How noteworthy was Tuesday's quake across Virginia, Maryland, Delaware and much of the American East Coast?
Enough to raise the eyebrows of an earth scientist in central Pennsylvania whose work has taken him onto some of the world's shakiest real estate.
"This was probably the strongest earthquake I've ever been in, and my research has taken me to active volcanoes," said Peter LaFemina, an assistant professor of geosciences in State College, Pa. "We felt it very strongly here, most likely because we're on very stable rock in this region."
It was that same usually steady, deeper rock that helped to send shaking from the quake near Mineral, Va., across Delaware and the rest of the Northeast on Tuesday, researchers said.
Although most of sandy-soiled Delaware is considered to be in a medium hazard area for earthquakes, the entire mid-Atlantic sits atop ancient bedrock crisscrossed by cracks and faults that periodically let go with a bang.
Just that happened Tuesday about 3.75 miles below the surface near Mineral, in an area known as the "Central Virginia seismic zone," a place where few clues are available about the number or location of cracks and weaknesses that can spawn earthquakes.

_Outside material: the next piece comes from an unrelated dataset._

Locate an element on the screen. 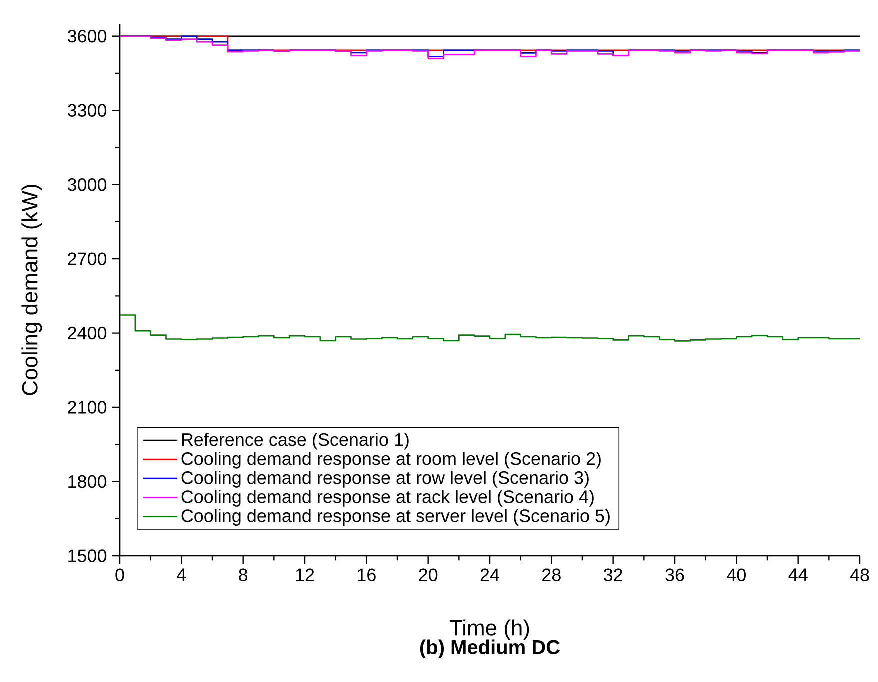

"Where harder rocks are deep down, those energies can be transmitted up and outward," when something moves, said Peter P. McLaughlin Jr., Delaware's state geologist and interim director of the Delaware Geological Survey. "That's why the shaking was felt as far north as Canada and as far south maybe as Georgia.
The quake itself, McLaughlin said, might have been the release of strains created 150 million or more years ago, during the most recent splitting of the continents and the re-opening of what is now the Atlantic Ocean, at a time when the Appalachian Mountains rose up.
Stefanie Baxter, a geologist at the Delaware Geological Survey, said the effects of Tuesday's tremor were not the most intense in state history. But it might have been the first on record to be felt throughout the state.
Although the magnitude can be measured only at the epicenter, Baxter said the effects reported in Delaware would be comparable to the intensity of a quake of about 2.0 near its epicenter. That might not sound like much, but for the First State, it's quite high, she said. The Geological Survey's tectonic instruments on the University of Delaware campus were designed to measure much smaller geological events. Tuesday's readings sent the seismographs measuring activity at Bellevue and Brandywine Creek state parks spiking off the charts.
Unlike the active earthquake zones of the Pacific, where global plates are grinding alongside, over or under one another, the bedrock sheets of the East are far from their nearest continental neighbor, at the mid-Atlantic Ocean ridge. The land under the eastern United States is nevertheless crisscrossed by deep faults, including the Piedmont area below Mineral, Va., and northern New Jersey.
And from time to time, those faulted areas move and shake.
"There's a fair amount of historic activity in that area, but not this big," McLaughlin said. "This is the biggest that relates to those faults running through there."